WN: What are the emotional payoffs you receive from doing this work?

JM: I feel this is my special mission. I find it very gratifying to work with women, and it does seem like the loss of a mother in your life is a very tough, life-changing event. It really affects your self esteem and your sense of who you are. I find it very meaningful to help these women.

WN: How long is the class and how many people typically come?

JM: Usually we have between 12-15 people. The class goes on for five weeks; the current one started Oct. 7. Most of the women are in the first year of their loss, although it’s not uncommon for the loss to be three or five years.

WN: What is a typical meeting like?
JM: We have a series of topics we cover based on some of the professional literature. The participants start out by accepting the reality of the loss, and then we start dealing with the feelings that come up. That can be very intense. We then move into new understandings of the loss. We think of ways to memorialize mother and also to create plans and strategies for moving on with our lives. We also think of ways to form a new identity without our mothers. There’s a lot of bonding that goes on and a lot of information is shared between the women.
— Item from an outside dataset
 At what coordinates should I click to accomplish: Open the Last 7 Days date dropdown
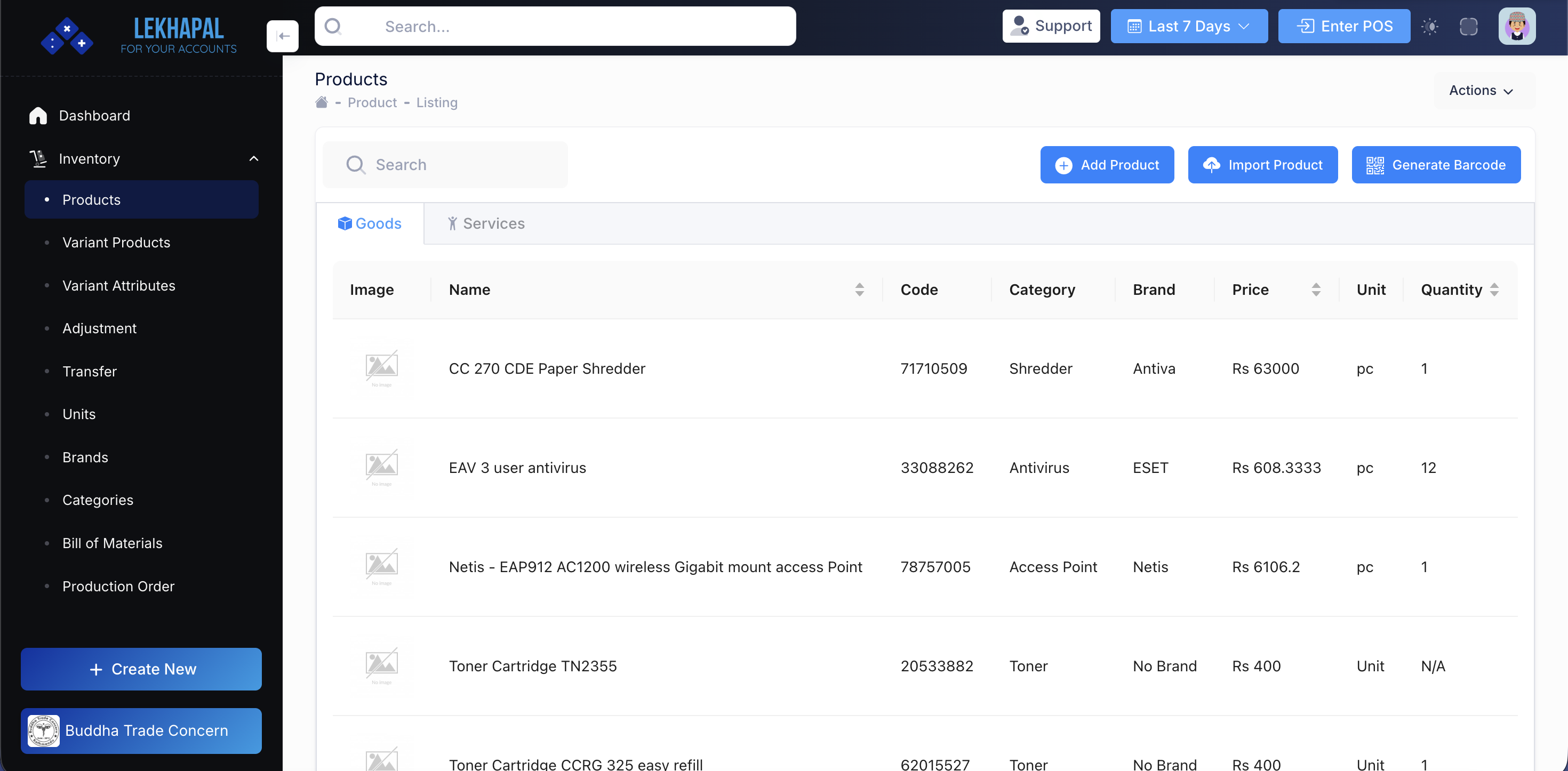tap(1188, 26)
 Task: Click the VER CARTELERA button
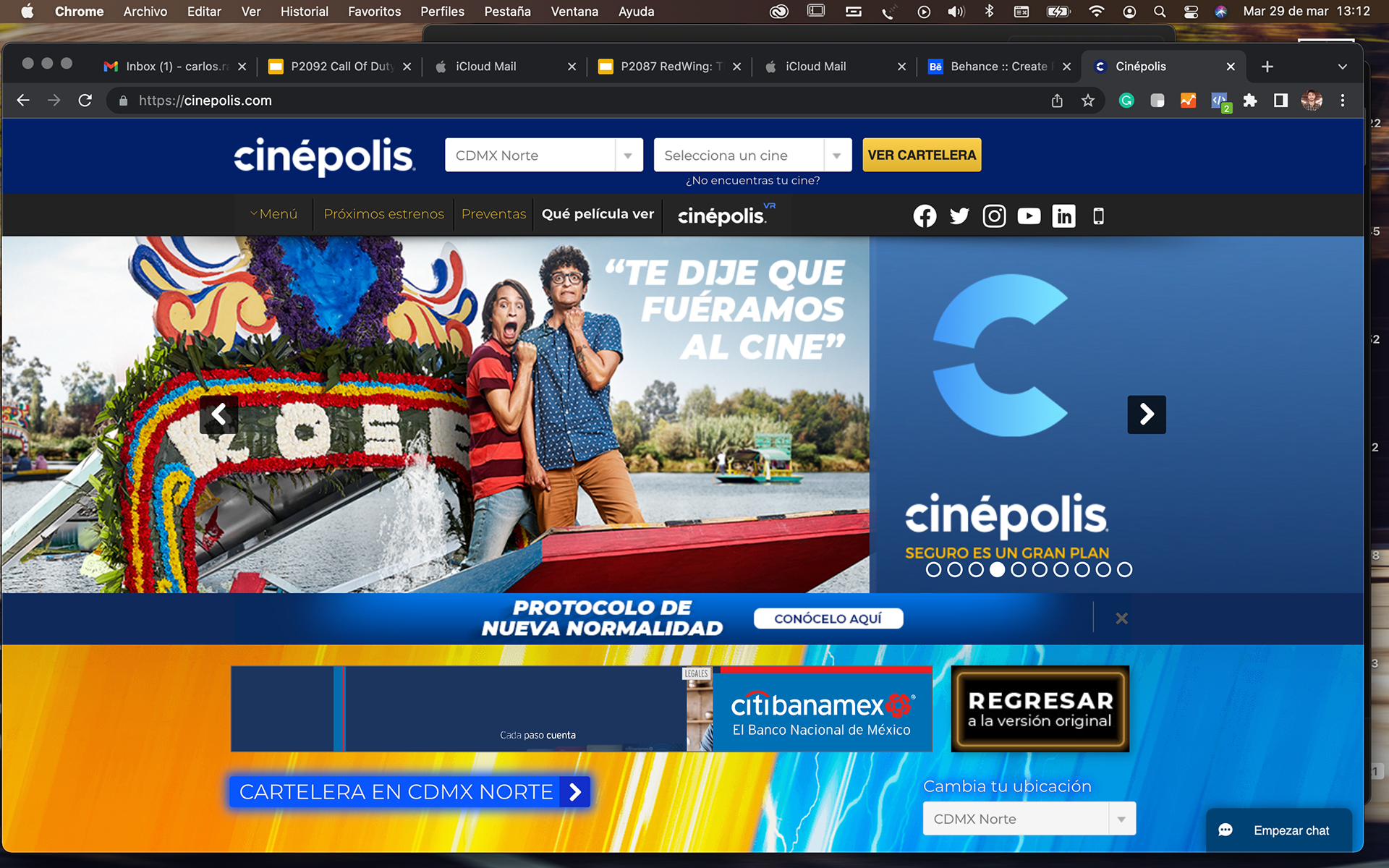coord(921,155)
WN: Do you do any kind of exercises?

JN: We do writing and also plot a loss-intensity graph; it’s basically a bar graph that indicates degrees of our feelings about mother loss (and other meaningful people in our lives.) If the women feel comfortable, they can talk about their feelings; it’s often a very emotional time.

WN: Do other peripheral issues come up in the class?

JM: Oh, yes. We discuss other losses in our lives, such as loss of a job, and even abuse, since that’s a form of a loss. We discuss our identity as a woman as how it changes since your mother is no longer there to model for you. We also address issues of self assertion, problem solving, conflict management, anger, guilt and co-dependency.

WN: Does leading this group open up old wounds for you?

JM: It’s always an opportunity for me to reflect on the relationship I had with my mother and the loss I experienced. The fact that it happened 10 years ago gives it some distance so I can talk with people who are in the initial stages of their grief. The whole experience is beneficial for me--I can really appreciate the positive things that happen when you have a great relationship with your mother. There are even good things involved with helping a terminally ill mother make the transition. It’s painful and very transformative at the same time. I had a year and a half to reconnect with my own mother when she was dying; some of it was hell and some of it was heaven.

WN: What can a participant expect from this class?
JM: They can expect to share their experience as openly as they wish to. If someone doesn’t want to do this, there is always the opportunity to pass. Otherwise they can take part in discussions and do writing. They have to chance to delve quite deeply into their experiences, but they are not pushed past their point of comfort. 

WN: Do you have any books to recommend?
JM: Yes, there’s Motherless Daughters by Hope Edelman. Another one of her books is titled Mothers of Mother. There’s also Remembrance of Mother; Words to Heal the Heart, by Jonathon Lazear, and From Daughters to Mothers, by Constance Warloe.

WN: How about websites?

JM: There’s griefnet.org and griefhealing.com.